# Document start

This was almost certainly the first time that I saw the face of Paul Reiser, who had a non-lead role in the movie.
My guess is that I first learned his name when the television show “My Two Dads” premiered in 1987. If there was any controversy surrounding a sitcom premised on two men living together to raise the teenage daughter of whom either could have been the father, then I must have been too young to know about it. (Dan Quayle surely would have spoken up if he had been a national figure at the time.)
I was presumably not part of the target audience for “Mad About You,” which first aired two years after the season finale of “My Two Dads.” Therefore, I never watched it a single time while it was on the air for pretty much all of my high school and college years.
Curiously, Reiser has appeared on two more recent series that have piqued my interest.
On “Married,” which ran for two seasons on FX from 2014-2015, he was part of a stellar cast that included Judy Greer, Boston natives Nat Faxon and Jenny Slate, and the incomparable Brett Gelman. Although it is not printable here, he delivered what was probably my favorite line of the program during one of the 10 episodes in which he appeared.

# Document end
# Extracted material start

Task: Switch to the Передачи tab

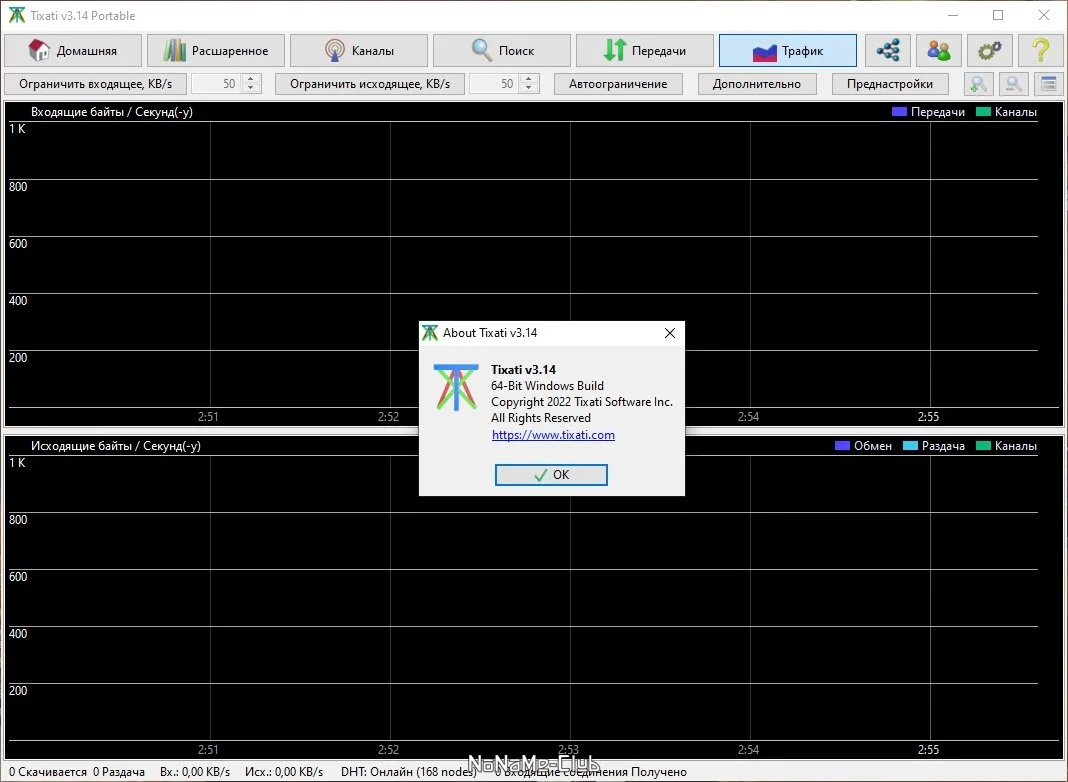Action: click(645, 50)
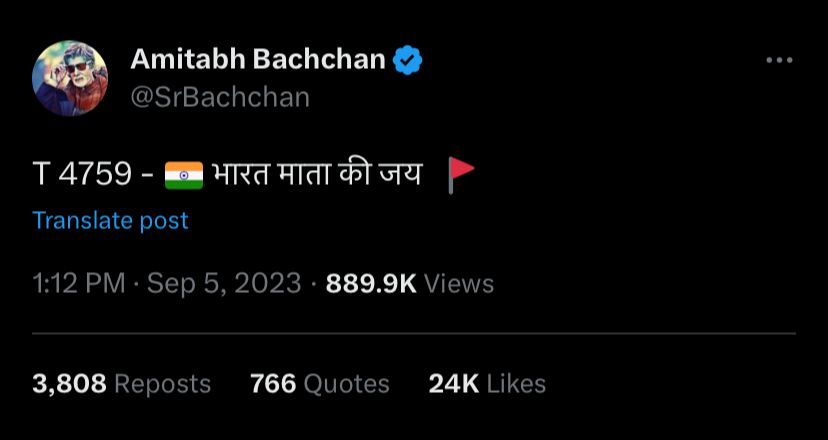The height and width of the screenshot is (440, 828).
Task: Open the Sep 5, 2023 date link
Action: (x=224, y=284)
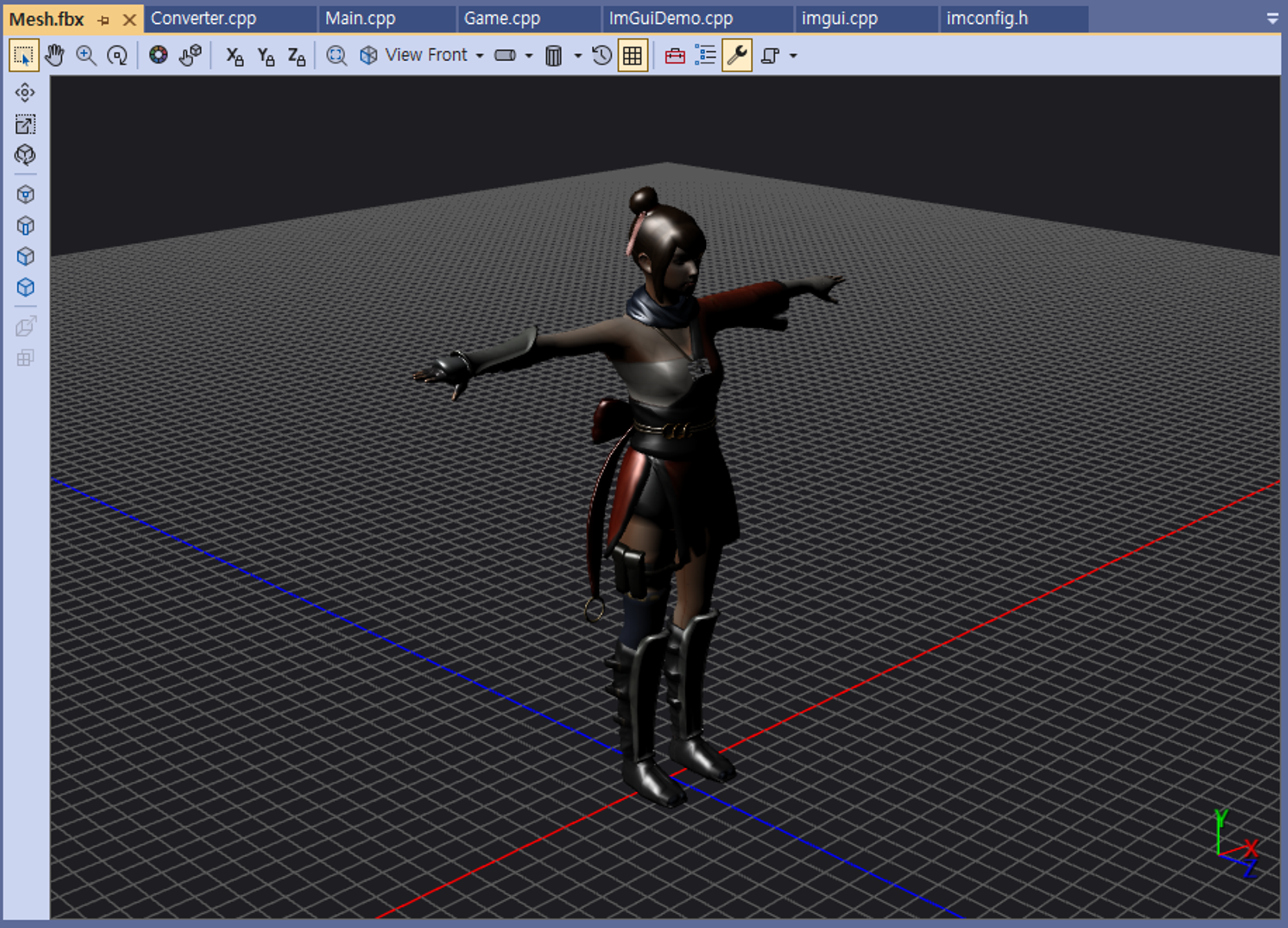Image resolution: width=1288 pixels, height=928 pixels.
Task: Activate the Zoom magnifier tool
Action: (x=86, y=55)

# Extracted material end

• **Requirement**
Pick up the piece about Paul Reiser's roles after its last sentence and continue it.

• **The result**
In 2017, he debuted on the second season of the Netflix phenomenon “Stranger Things” as Department of Energy executive Dr. Sam Owens, which Screen Rant’s Cathal Gunning recognized as a particularly clever nod to Reiser’s character of Burke in “Aliens.”
Yet despite my having known who Paul Reiser was for literally almost as long as I can remember, I never thought of him as stand-up comic. However, being one must have figured somewhat prominently in his career, as he was ranked #77 on Comedy Central’s 2004 list of the 100 Greatest Stand-ups of All Time.
He is currently on a tour that has included his first stand-up shows in more than 20 years and will run through spring 2023. His lone Massachusetts appearance is at The Cabot on Oct. 22.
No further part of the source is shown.